[백준] 15649번: N과 M (1)

https://www.acmicpc.net/problem/15649

initial

This is a typical dfs backtracking problem that I struggled a little bit. I didn't know how to backtrack but the main important bit is

1) "return"ing when you have reached the main condition (like len(tmp)==m) for time efficiency so that you break out early
2) for backtracking, main logic is after dfs(), you marked visited[i] back to False for other DFS paths to traverse and path.pop() the last element of your path for other elements in the list to be traversed.

my correct solution

n,m= map(int,input().split())
lst = [i for i in range(1,n+1)]
tmp = []
visited = [False for _ in range(n)]

def dfs(tmp):
    if len(tmp)==m:
        formatted_string = ' '.join(map(str, tmp))
        print(formatted_string)
        return
    for i in range(len(lst)):
        if not visited[i]:
            tmp.append(lst[i])
            visited[i]=True
            dfs(tmp)
            visited[i]=False
            tmp.pop()

dfs(tmp)

other solution

They didnt use visited list but checked that visited condition via if i not in s where s is a list like my implementation.

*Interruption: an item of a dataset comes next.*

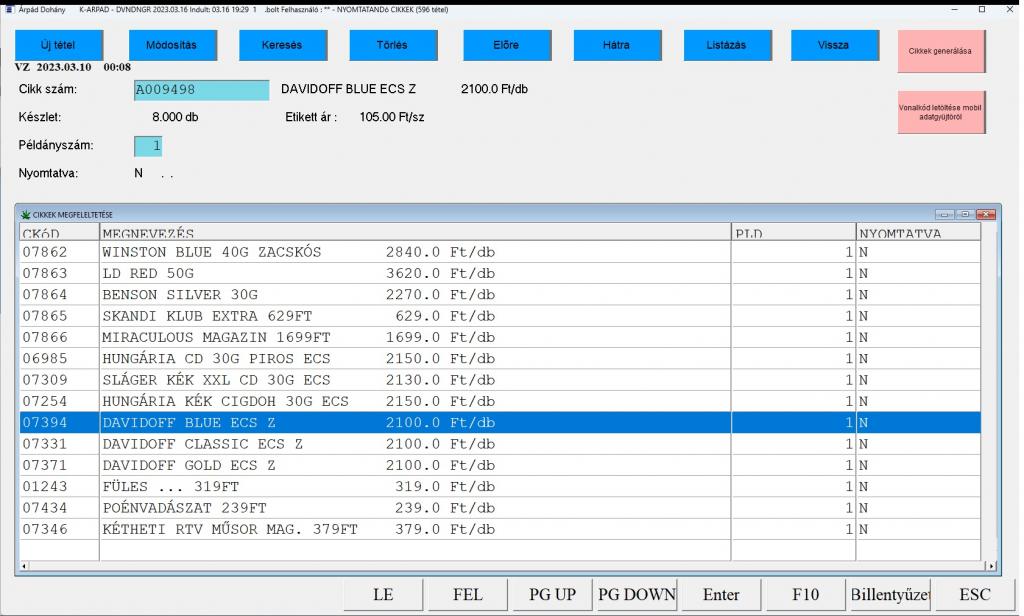Open the Billentyűzet on-screen keyboard button
The width and height of the screenshot is (1024, 616).
(889, 594)
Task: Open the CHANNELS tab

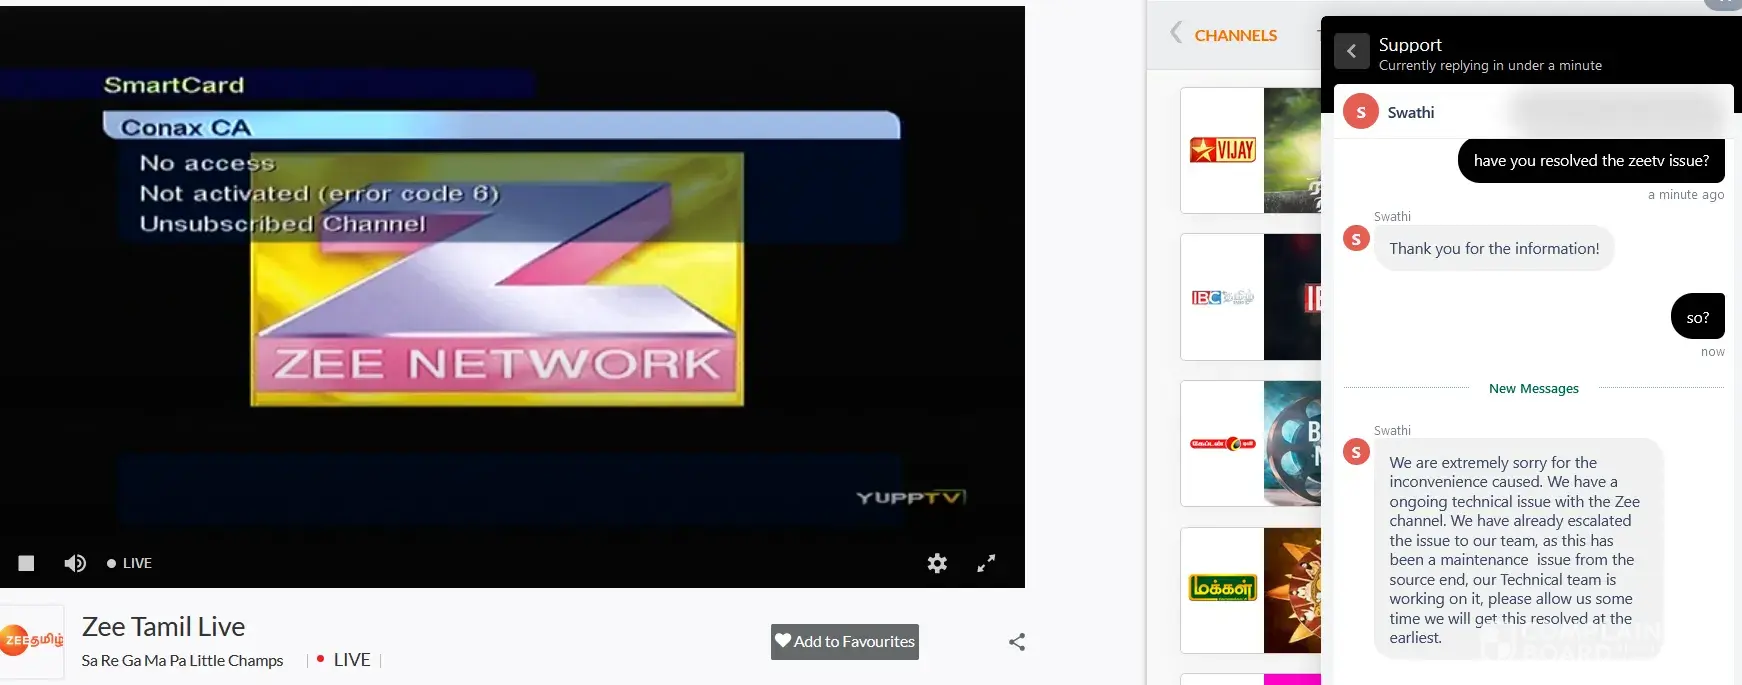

n,m = list(map(int,input().split()))
 
s = []
 
def dfs():
    if len(s)==m:
        print(' '.join(map(str,s)))
        return
    
    for i in range(1,n+1):
        if i not in s:
            s.append(i)
            dfs()
            s.pop()
 
dfs()

complexity

Time Complexity:

• The DFS function is called recursively for each possible combination.
• At each level of recursion, you consider each element in the list lst, and you explore all possible combinations.
• In the worst case, you will have n choices at the first level, n-1 choices at the second level, and so on.
• Therefore, the time complexity is O(n n-1 n-2 ... (n-m+1)), which is roughly O(n^m). This is because, in the worst case, you are exploring all possible combinations of size m from a list of n elements.

Space Complexity:

• The primary data structures contributing to space complexity are the tmp list, visited list, and the recursive call stack.
• The tmp list stores the current combination, and its maximum size can be m, so the space complexity is O(m).
• The visited list stores whether an element has been visited or not, which also has a maximum size of n, so the space complexity is O(n).
• The recursive call stack can have a maximum depth of m, as you are making recursive calls for each element in the combination, so the space complexity for the call stack is O(m).
• Overall, the space complexity is O(n + m + m) = O(n + 2m), which can be approximated to O(n) if n is much larger than m.

In summary, the time complexity of your code is roughly O(n^m), and the space complexity is O(n) in most practical cases, assuming n is significantly larger than m.